Compared to those '80s kings' larger-than-life screen presences, a Statham three decades ago would have been lucky to get cast as Stallone's best friend who dies in the second act. Today, Stallone himself is mentoring Statham's career, anointing the former Olympic diver and underwear model as his best friend in The Expendables franchise and now writing him this script.

Statham plays ex-DEA agent Phil Broker, whom we first see setting up a sting on a gang of meth-dealing bikers. To go undercover, the bald actor sports a mop of Glenn Danzig hair. It's the most miserable-looking wig since John Travolta's three-foot dreadlocks in Battlefield Earth — so it's a blessing when, after five minutes of bloody chaos, Homefront fast-forwards two years to when Broker's retired and shorn and hiding from his ex-gang in a small Louisiana town.

We're surprised to learn Broker has a 9-year-old daughter, Kit (Izabela Vidovic). How was he getting her to school when he was on the road racking up indictments? Conveniently, he had a wife who must not have minded motorcycle grease and the months apart. And conveniently, she's now dead, in the grand tradition of women who best serve a script by disappearing. (See also: every Disney mother. And don't blame pulp writer Chuck Logan — in the original novel that inspired this flick, the missus is a main character.)

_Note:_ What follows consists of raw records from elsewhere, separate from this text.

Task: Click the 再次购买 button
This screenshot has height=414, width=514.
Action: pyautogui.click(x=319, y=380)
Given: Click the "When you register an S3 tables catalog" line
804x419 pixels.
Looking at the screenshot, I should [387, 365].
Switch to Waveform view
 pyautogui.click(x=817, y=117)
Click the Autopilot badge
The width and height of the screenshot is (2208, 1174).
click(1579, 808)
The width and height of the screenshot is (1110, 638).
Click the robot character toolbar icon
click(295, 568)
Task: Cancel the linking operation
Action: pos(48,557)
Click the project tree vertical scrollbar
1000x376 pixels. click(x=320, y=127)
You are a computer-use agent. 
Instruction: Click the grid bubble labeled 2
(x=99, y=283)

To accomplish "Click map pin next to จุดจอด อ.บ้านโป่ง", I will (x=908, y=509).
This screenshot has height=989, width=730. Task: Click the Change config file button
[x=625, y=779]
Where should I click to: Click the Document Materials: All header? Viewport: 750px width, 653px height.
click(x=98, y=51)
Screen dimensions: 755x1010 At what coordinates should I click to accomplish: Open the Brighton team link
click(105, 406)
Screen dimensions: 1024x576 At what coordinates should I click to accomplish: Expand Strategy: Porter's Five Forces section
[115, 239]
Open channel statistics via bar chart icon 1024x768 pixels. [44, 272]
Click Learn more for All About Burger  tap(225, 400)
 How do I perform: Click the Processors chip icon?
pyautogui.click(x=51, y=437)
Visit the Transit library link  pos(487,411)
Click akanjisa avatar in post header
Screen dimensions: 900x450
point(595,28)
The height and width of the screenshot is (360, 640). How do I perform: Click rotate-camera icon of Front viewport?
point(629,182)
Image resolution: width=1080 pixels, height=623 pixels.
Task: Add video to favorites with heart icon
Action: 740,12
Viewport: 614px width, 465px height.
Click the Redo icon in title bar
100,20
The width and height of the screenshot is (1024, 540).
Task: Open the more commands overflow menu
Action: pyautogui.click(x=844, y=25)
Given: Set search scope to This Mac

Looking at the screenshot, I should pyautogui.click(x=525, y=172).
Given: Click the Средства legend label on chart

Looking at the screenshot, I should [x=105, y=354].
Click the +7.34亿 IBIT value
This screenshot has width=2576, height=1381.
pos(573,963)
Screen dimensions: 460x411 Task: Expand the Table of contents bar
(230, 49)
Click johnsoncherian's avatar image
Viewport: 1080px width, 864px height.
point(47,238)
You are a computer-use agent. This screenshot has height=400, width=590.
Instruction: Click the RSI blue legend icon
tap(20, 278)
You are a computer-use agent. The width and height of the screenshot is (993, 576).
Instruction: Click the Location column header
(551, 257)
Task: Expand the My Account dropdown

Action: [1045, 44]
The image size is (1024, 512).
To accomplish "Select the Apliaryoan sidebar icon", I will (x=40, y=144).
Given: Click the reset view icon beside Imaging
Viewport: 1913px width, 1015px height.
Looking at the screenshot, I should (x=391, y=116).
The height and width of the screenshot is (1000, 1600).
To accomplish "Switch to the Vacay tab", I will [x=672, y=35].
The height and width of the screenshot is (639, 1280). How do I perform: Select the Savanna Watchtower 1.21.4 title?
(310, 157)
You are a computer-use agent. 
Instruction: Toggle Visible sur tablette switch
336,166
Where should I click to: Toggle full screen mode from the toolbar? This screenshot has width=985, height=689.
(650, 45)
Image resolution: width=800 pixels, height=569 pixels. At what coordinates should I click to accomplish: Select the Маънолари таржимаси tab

In the love-interest role is a foxy school psychologist (Rachelle Lefevre) who warns this dad and daughter that their new home is "a bit like Appalachia — feuds still exist." When Kit punches the school bully in the nose, she precipitates a chain of clan violence, angering the boy's redneck mom (Kate Bosworth, improbably), her drug-dealing brother (James Franco, ironically), his biker girlfriend (Winona Ryder, unabashedly), and her outlaw acquaintances, who are just thrilled the fed who set up their friends has resurfaced.

I'd pay good money for a spin-off flick about Bosworth and Franco's swamp family, with their high cheekbones and violent glee. Imagine their Christmas cards. Alas, we're stuck in this flick, where Franco isn't given much to do besides sport an alligator tattoo and steal Kit's stuffed bunny. (Though it is fun watching Bos­worth, America's former surfing sweetheart, call a 9-year-old girl a "sneaky little bitch.")

Director Gary Fleder seems to sometimes suspect Homefront could pass as comedy. He lets a local handyman (Omar Benson Miller) shrug of Franco's character, "They call him Gator for some dumb-ass reason." But though Franco's casting feels like a joke, the actor plays this straight, as though being an average villain in an ordinary thriller shows range. He makes boning Ryder on a Mustang seem mundane, when that was the number-one fantasy of every straight teenaged boy in 1996.

Of course, all this builds to a deadly climax designed to vindicate Stand Your Ground laws. Snooze. What's interesting is that Homefront's screenwriter, Stallone, a meathead PhD, knows that audiences are starving for over-the-top '80s action. Statham can deliver the hits — there's a scene here in which he fights two men with his hands literally tied behind his back — and he once showed promise of a personality in the wicked mayhem of Crank and the immortal Crank 2: High Voltage. But Stallone plopping him in this bore feels like an alpha setting up his successor to fail, like Zeus swallowing up his younger, handsomer challengers before they force him into retirement.

Is there hope for Jason Statham and a generation of action fans who want to see someone — anyone! — succeed in ass-kickery? A glimmer. Statham has now officially passed the Schwarzenegger Star Test: playing a regular American guy without masking his European accent. Throughout Homefront, local yokels sidle up to him and ask where he's from. Is Broker a cop? Ex-military? What gives with the muscles, man? But no one asks him, "No, where are you from-from?" It's as if his flannel shirt and ballcap are enough to distract from his growling Limey vowels.

It takes either star power or star prevalence to command this flagrant suspension of disbelief. Statham is prevalent, all right. Yet he still needs to earn our love — and given Coach Stallone's crooked career advice, I'm betting it won't happen in The Expendables 3.